A little about graphics subsystem internals on microcontrollers

In this topic, we would like to talk about a particularity of GUI implementation on MCU which has both a familiar user interface and a decent FPS. We also would like to emphasize common things here: memory, caches, DMA, etc, but not specific hardware. We are members of the Embox team so examples and experiments were made under this RTOS.

There is a Qt port on Embox which has been launched on MCU. We managed to achieve pretty smooth animation in this example, but it requires a lot of memory for code therefore we had to run the example from external QSPI flash.
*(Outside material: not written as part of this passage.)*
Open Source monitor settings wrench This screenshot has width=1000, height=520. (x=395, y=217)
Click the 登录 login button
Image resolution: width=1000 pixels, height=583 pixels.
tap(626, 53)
Of course, when a complex and multifunctional interface is required, then the cost of hardware resources can be quite justified (especially if you already have this code developed for Qt).
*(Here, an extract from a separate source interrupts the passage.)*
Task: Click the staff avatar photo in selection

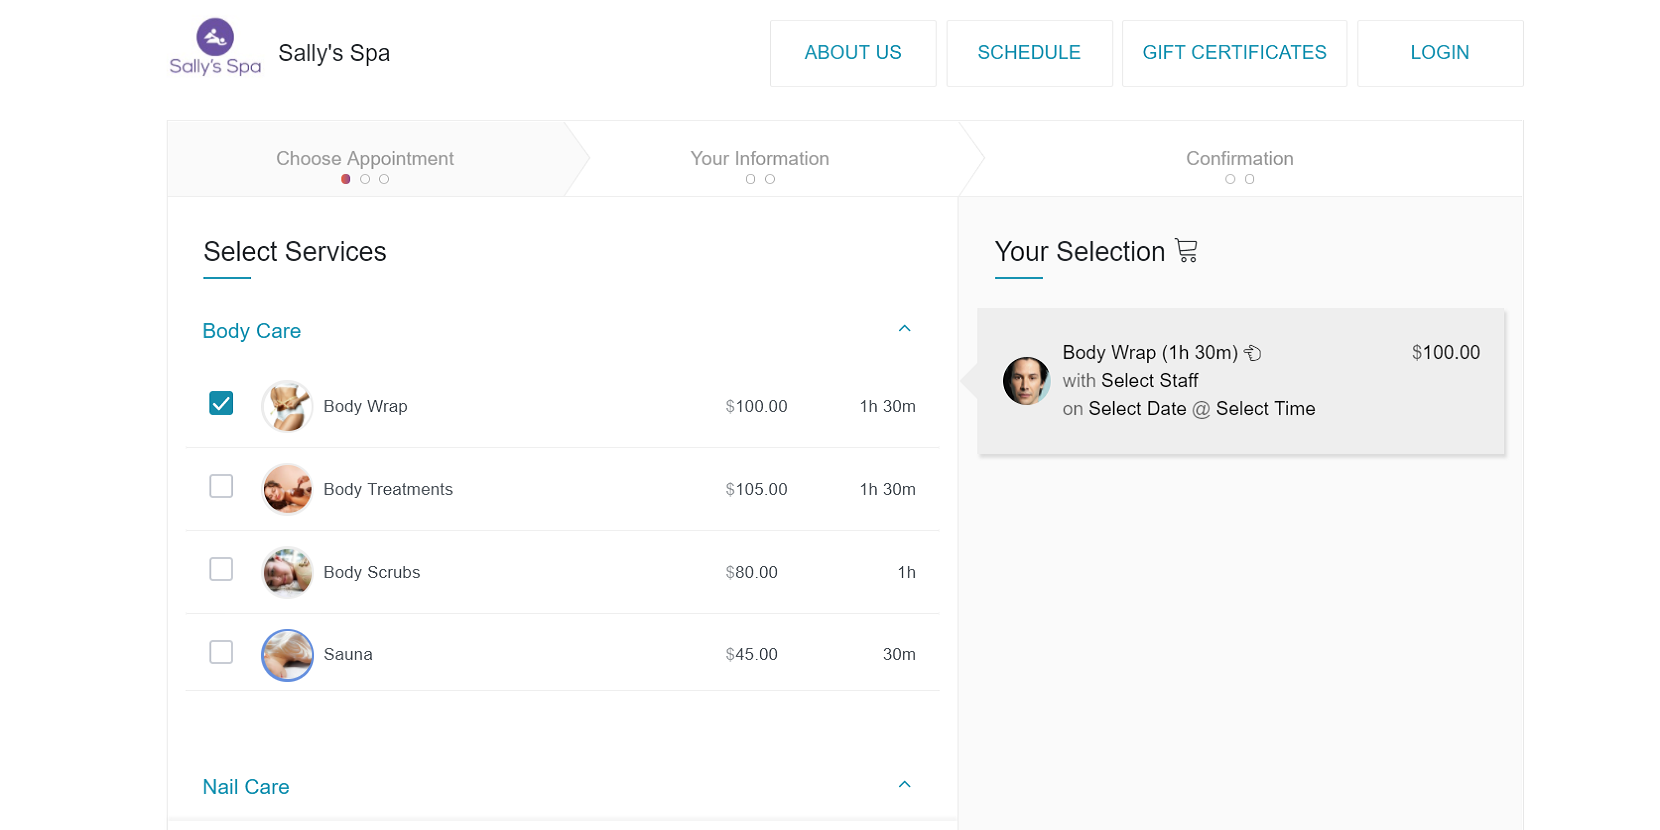Action: (1026, 381)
But what if powerful Qt functionality isn’t required? What if you need four buttons, a single slider, and a pair of popup menus, and of course you want it to be “pretty and quick”? In this case, it would be more practical to use more lightweight tools, for instance, lvgl or similar.

Embox has a port of a very lightweight GUI framework — Nuklear. Therefore, we decided to use it to design a simple application with several widgets and touchscreen. Also, we use STM32F7-Discovery as a hardware platform.
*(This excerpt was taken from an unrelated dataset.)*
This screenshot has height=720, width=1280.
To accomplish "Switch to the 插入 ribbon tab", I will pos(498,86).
So the GUI framework and hardware platform were chosen. It’s time to analyze how many resources are required. It should be noted that since the internal RAM is several times faster than the external SDRAM, the data, including video memory, should be placed in the internal RAM. The screen is 480x272, so if we want to use a 4-byte pixel format, it will need about 512KB of RAM. Our chip has 320kB RAM, so we have to use external RAM. On the other hand, we can use the 16 bits per pixel format, so less than 256KB of RAM is required, and therefore we can try to use the internal RAM.

Well, let’s try to save maximum resources: make our video-memory 256kB, place it into the internal memory, and draw directly into it. The trouble has appeared immediately. The trouble was in the blinking scene. It is natural because “Nuklear” is redrawing the full scene each time. So a full sequence happens during every redrawing: at first, it fills the whole screen with a specified color, then a widget is drawn on top of this, then a button is placed into the widget, and so on.

After we fiddled with the previous method (placement video memory in internal RAM) a little, memories of X Server and Wayland immediately began to come to mind. Yes, indeed, in fact, window managers are engaged in processing requests from clients (just our custom application) and then collecting the elements into the final scene. For example, the Linux kernel sends events from input devices to the server through the evdev driver. The server, in turn, determines to which client the event is sent. Clients, having received an event (for example, clicking on a touch screen), execute their internal logic — select a button, display a new menu. Then (slightly differently for X and Wayland), either the client itself or the server makes changes to the buffer. And then the compositor puts all the pieces together to render the screen. Quite a simple and schematic explanation here.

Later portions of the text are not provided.